“Any particular reason?” Katie didn’t come farther in, which meant she was leaning in the doorway. Watching me. I really wished I knew if I’d been humming.
I turned, propped a hip against the counter, and leveled a stare at her. She was doing her cool-guy doorframe shoulder-lean, one leg crossed over the other at the ankle, arms folded and everything. Smug, like she knew things I didn’t want her to know.
“Living in the present more I guess.” I gave her a tiny smirk. “As a good friend of mine suggested.”
Her brows shot skyward. “You got laid?”
“Oh, my God.” I groaned, tipped my head back. “Why is that your first assumption?”
“Because … you’re a dude?” She strode into the office and slipped into my chair. “So, you’ve been using TopTier?”
“Wha—oh.” Oops, almost slipped there.
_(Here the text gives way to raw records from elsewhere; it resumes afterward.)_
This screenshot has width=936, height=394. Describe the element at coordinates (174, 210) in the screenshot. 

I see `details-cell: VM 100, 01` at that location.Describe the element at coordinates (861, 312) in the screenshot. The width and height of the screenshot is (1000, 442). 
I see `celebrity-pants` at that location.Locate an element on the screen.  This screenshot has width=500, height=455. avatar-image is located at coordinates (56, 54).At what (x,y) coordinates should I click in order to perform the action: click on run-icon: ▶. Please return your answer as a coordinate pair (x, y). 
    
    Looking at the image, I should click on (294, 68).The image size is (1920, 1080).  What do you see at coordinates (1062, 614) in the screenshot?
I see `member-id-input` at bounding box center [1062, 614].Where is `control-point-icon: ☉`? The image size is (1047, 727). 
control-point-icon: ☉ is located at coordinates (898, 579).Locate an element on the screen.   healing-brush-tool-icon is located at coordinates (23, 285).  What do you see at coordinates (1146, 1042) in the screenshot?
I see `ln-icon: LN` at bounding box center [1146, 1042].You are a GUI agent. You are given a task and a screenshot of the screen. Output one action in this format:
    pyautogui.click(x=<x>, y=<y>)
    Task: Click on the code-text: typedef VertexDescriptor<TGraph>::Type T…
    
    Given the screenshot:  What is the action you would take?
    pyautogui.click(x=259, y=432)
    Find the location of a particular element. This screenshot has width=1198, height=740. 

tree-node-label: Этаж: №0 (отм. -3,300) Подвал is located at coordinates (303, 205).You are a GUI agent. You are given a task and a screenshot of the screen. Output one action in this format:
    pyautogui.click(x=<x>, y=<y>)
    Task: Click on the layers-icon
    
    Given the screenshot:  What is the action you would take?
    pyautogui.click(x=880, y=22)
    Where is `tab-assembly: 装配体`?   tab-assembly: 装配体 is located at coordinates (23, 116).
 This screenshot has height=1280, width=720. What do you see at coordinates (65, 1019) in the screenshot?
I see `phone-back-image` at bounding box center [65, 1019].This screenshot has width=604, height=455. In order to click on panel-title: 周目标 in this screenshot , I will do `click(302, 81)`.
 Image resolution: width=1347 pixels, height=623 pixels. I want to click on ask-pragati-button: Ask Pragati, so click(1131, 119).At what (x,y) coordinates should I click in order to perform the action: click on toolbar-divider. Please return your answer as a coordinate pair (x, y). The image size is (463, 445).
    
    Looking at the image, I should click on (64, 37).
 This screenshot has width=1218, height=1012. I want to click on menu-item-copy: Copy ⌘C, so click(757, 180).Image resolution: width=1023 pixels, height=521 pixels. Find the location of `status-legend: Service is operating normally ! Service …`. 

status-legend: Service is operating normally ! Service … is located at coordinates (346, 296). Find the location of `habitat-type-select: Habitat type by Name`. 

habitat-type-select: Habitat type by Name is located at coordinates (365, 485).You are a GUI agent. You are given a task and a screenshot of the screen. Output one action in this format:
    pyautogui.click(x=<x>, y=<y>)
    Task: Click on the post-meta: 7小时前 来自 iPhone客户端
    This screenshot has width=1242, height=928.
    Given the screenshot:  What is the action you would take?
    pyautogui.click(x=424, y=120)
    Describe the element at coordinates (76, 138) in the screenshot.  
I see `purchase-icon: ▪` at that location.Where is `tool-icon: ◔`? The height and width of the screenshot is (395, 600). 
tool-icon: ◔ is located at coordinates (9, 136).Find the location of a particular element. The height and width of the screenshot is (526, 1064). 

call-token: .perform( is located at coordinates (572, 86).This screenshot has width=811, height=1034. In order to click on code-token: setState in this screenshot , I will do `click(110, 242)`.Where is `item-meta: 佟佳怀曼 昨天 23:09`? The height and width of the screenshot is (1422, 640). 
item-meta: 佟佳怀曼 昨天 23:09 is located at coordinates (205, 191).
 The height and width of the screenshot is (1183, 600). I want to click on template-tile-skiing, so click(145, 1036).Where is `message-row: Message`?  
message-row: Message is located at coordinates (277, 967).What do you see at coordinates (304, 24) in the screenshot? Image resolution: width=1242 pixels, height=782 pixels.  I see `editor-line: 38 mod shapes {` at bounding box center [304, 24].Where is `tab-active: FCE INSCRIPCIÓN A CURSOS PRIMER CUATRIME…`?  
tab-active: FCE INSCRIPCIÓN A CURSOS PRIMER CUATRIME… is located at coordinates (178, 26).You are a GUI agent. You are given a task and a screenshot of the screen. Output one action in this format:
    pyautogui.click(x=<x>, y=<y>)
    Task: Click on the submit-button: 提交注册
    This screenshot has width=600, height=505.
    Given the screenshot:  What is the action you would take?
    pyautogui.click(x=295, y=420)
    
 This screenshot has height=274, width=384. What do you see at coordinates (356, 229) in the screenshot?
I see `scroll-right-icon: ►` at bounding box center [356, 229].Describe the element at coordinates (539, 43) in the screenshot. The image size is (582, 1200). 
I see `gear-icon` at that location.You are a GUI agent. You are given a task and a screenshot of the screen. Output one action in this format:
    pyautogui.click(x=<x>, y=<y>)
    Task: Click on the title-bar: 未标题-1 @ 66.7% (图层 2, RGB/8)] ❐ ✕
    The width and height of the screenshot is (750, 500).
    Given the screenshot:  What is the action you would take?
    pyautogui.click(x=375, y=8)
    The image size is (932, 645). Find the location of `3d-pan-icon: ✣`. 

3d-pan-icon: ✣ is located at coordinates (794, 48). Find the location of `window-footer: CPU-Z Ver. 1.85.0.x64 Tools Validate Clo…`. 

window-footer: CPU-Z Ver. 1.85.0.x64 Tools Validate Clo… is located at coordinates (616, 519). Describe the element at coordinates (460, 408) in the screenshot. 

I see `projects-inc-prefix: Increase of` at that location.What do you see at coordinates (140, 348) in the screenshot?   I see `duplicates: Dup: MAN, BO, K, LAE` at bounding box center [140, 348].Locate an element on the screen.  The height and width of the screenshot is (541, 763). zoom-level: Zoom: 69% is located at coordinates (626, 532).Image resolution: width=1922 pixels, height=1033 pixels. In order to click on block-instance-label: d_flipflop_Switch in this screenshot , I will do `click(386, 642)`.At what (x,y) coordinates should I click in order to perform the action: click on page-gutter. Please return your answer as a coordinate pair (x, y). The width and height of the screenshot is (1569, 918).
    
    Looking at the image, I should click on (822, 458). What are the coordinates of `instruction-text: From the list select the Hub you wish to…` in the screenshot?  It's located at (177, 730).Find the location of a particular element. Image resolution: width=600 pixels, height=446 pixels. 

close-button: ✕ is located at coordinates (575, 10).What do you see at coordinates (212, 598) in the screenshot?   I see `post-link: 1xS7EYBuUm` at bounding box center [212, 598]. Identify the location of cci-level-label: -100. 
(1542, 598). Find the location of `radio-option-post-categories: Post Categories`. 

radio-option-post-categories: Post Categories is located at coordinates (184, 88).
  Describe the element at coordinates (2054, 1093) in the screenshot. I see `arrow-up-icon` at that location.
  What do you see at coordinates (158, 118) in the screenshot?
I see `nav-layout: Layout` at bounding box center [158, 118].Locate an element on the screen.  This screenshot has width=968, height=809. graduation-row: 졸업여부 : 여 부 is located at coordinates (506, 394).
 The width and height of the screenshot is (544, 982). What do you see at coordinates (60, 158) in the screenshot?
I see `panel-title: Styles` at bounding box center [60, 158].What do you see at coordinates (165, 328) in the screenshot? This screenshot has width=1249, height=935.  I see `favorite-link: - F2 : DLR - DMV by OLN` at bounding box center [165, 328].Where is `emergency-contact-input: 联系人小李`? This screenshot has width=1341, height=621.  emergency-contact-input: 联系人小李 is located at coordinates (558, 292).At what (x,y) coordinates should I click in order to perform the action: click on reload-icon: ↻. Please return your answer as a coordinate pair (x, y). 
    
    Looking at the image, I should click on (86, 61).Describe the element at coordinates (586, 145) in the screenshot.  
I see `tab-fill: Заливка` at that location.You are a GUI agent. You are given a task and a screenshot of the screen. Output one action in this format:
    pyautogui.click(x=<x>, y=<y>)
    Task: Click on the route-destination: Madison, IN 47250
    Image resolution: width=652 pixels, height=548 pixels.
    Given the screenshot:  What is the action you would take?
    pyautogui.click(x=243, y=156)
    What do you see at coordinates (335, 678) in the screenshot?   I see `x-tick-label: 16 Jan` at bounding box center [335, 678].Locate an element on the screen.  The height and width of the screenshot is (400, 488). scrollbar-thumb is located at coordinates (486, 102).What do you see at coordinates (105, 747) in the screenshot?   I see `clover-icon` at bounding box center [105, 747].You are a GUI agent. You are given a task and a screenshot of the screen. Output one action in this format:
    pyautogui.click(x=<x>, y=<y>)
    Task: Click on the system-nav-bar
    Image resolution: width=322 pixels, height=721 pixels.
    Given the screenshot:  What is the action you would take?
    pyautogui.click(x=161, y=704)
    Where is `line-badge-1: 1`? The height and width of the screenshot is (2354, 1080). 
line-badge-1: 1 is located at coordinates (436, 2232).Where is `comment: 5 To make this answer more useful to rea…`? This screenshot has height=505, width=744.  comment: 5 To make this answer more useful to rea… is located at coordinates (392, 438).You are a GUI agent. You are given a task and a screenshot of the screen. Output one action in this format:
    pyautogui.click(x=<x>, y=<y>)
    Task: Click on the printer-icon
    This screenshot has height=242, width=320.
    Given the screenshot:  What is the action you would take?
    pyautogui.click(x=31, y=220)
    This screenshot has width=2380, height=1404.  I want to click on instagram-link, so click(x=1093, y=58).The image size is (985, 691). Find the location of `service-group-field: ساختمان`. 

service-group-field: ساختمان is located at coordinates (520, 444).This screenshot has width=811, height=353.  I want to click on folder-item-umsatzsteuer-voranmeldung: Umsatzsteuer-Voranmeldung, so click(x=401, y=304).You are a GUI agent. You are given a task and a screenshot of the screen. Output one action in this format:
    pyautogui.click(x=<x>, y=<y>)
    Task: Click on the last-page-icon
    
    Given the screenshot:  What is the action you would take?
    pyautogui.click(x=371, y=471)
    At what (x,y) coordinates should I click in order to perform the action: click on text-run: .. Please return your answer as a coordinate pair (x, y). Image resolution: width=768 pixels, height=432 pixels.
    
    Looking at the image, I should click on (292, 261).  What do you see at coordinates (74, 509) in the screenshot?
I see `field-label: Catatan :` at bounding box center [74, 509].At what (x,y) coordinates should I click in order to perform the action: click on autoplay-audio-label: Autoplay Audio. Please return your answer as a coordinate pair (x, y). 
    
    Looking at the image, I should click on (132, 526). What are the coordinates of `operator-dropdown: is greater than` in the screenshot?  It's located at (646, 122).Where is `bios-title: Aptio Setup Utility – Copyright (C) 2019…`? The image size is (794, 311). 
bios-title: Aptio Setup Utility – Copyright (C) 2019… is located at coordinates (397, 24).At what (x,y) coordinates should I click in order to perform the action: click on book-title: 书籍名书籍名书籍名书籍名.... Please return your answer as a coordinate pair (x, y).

TopTier: the hookup app I hadn’t looked at since she’d downloaded it and made me answer all those stupid questions. “No, I haven’t been using TopTier. I told you it wasn’t about getting laid.”
“Uh huh.” Her mouth curved into a smile and I kicked myself for not lying. Inventing some cute guy with mind-blowing dance moves and world-class knowledge of fancy fun drinks or something. Yeah, cause she’d believe that shit.
I was in trouble.
Her smile said nothing less. “So, if it’s not sex, then what is it? A certain perky—injured—blond hockey boy who’s been spending a lot of time in your office?”
My brain immediately conjured up an image of the aforementioned perky, injured, blond hockey boy with green eyes and tousled hair and a smirk that spoke of all kinds of unspoken dirty movies playing out in his mind. Except I wasn’t thinking about that smile.
I was thinking about how sometimes he let that cocky smirk slip and laughed, for real, tipped his head back and laughed. Or when his eyes went round and soft when he was being serious and it made my stomach feel like a storm of butterflies had taken flight.
And I was thinking about those green eyes, a narrow band around pupils flared wide. Will you kiss me?
“I’ve been spending time outside of work,” I said, scraping at a tiny nonexistent hangnail on my index finger. “In nature, you know? I went swimming up at the lake last weekend.”
“Swimming. Yeah, sounds life changing.”
“I got through that bitch lesson in my business class.” I would make a hangnail if I had to. I’d mostly gotten through the lesson, anyway. “So I feel closer to where I want to be.”
“Course. I’m sure that’s it.” She popped back out of my chair, and I thought I was in the clear, that she’d walk out sans comment. “So you humming ‘I’m Walking on Sunshine’ has nothing to do with your next appointment.”
Goddammit, of all the songs to be humming.
“All right, you’re done.” I pushed off the counter to bustle her—laughing—out of my office before said next appointment could make his cheery blond way in and overhear anything that would further inflate his already overinflated ego. Or give him any … ideas about things he shouldn’t have ideas about.
“But I have so many more comments!”
“Bye, Katie!” I waved with a very specific finger in her direction to get her moving. “Good chat!”
She waved back with the same finger. “Always here for some deep boy talk.”
“Keep dreaming.” I started to close the door—but someone else stepped in first, and all other thoughts fled my mind. Because there he was.
“Hey, Kitty.”
Every atom in my body spun in his direction. “Hey, Bowman. Come on in.”
Like he hadn’t already. Like he wasn’t already standing too close. Not close enough.
“Always so professional.” He strode into the office, his gaze fixed on me. Flaying me open with that x-ray laser vision—that afternoon at the lake, all of me on display for him, all over again.
I should have stepped back to let him pass. But I hadn’t, and now the heat of his body pressed against me like a physical touch, like the memory of that lean, athletic frame lining mine, hard and honed and so very fucking tantalizing. Will you kiss me?
Snap out of it, Sullivan. “Of course I’m professional. I’m at work.”
Remember that, Sully? Remember? That didn’t change because of a tight squeeze in a dark museum corner. A heated almost-kiss that I couldn’t stop replaying, or even a genuine laugh, a flutter of butterflies.